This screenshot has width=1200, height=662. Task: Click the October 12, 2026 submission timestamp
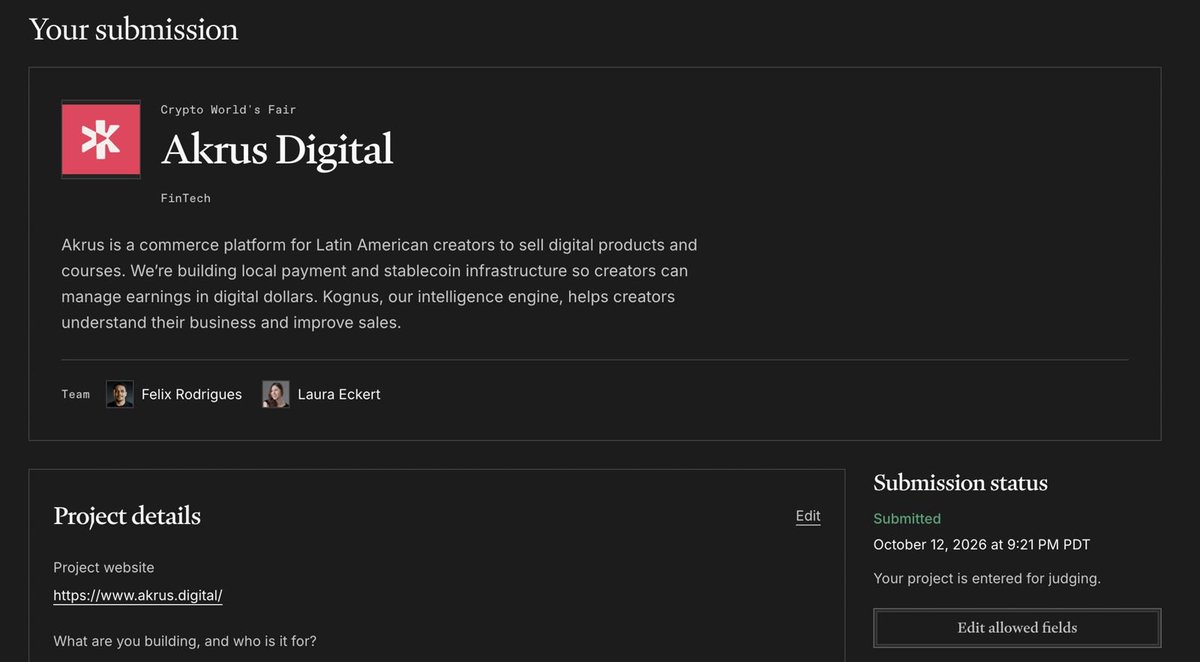(982, 545)
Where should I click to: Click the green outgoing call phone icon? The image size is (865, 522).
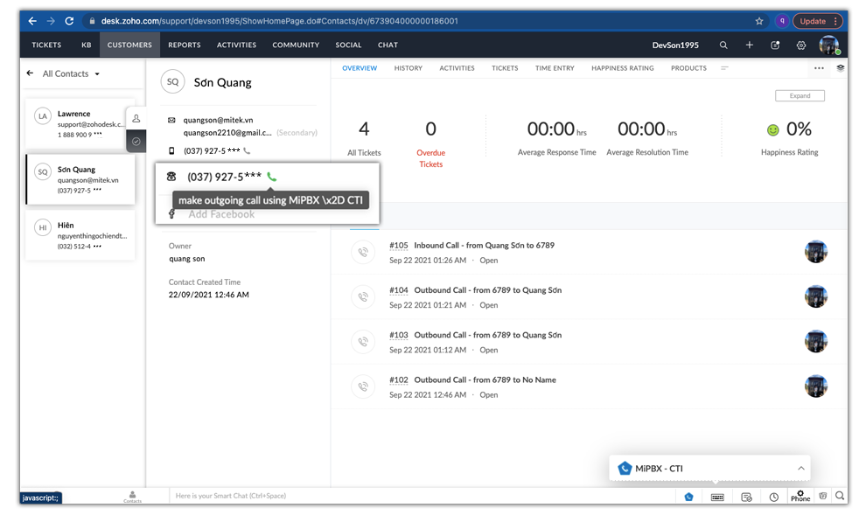point(272,177)
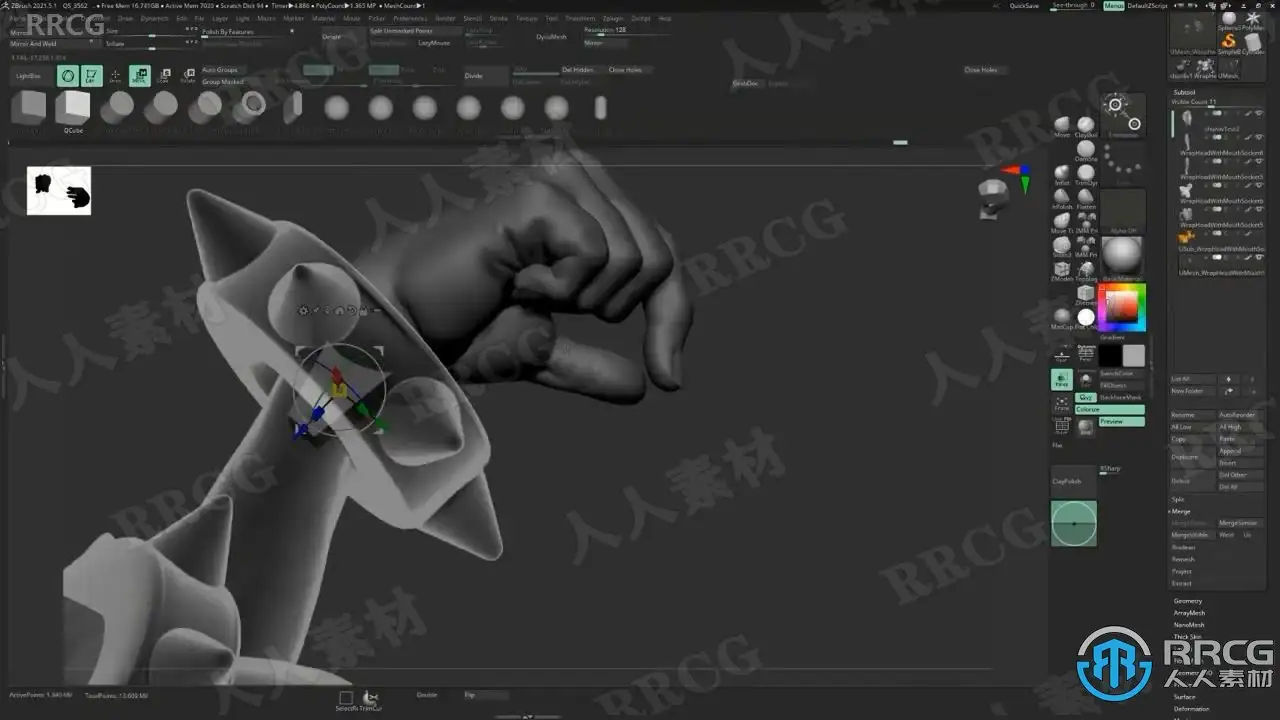The width and height of the screenshot is (1280, 720).
Task: Collapse the Merge section
Action: click(1182, 511)
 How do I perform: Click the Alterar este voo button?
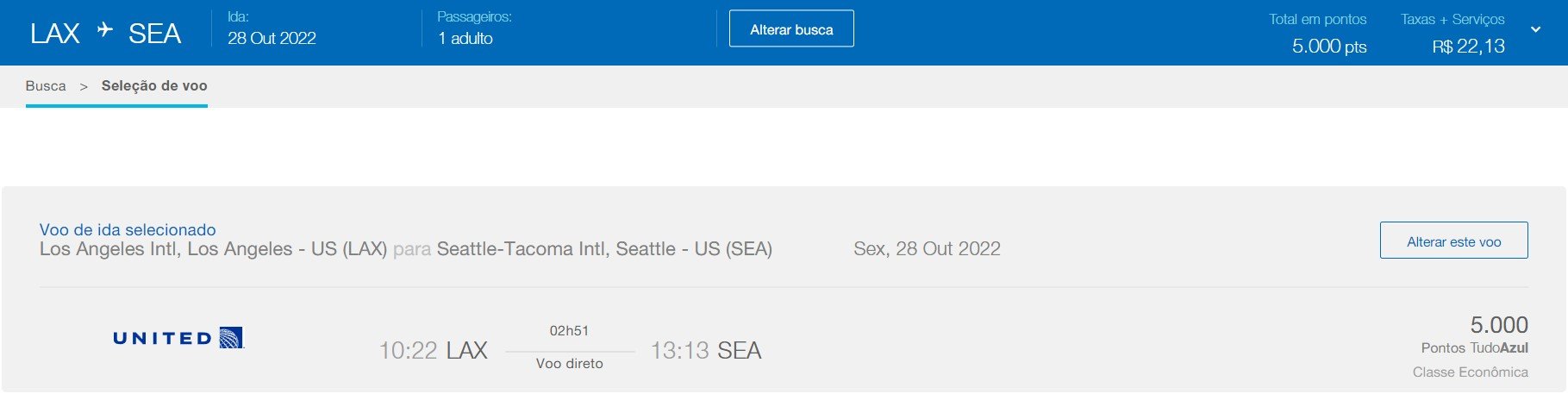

----------------------------------------

Which of the lines above contain the word "Task"? Copy each one in full.

=== Complete answer ===
This screenshot has width=1200, height=662. Task: Click the October 12, 2026 submission timestamp
Task: Collapse the Merge section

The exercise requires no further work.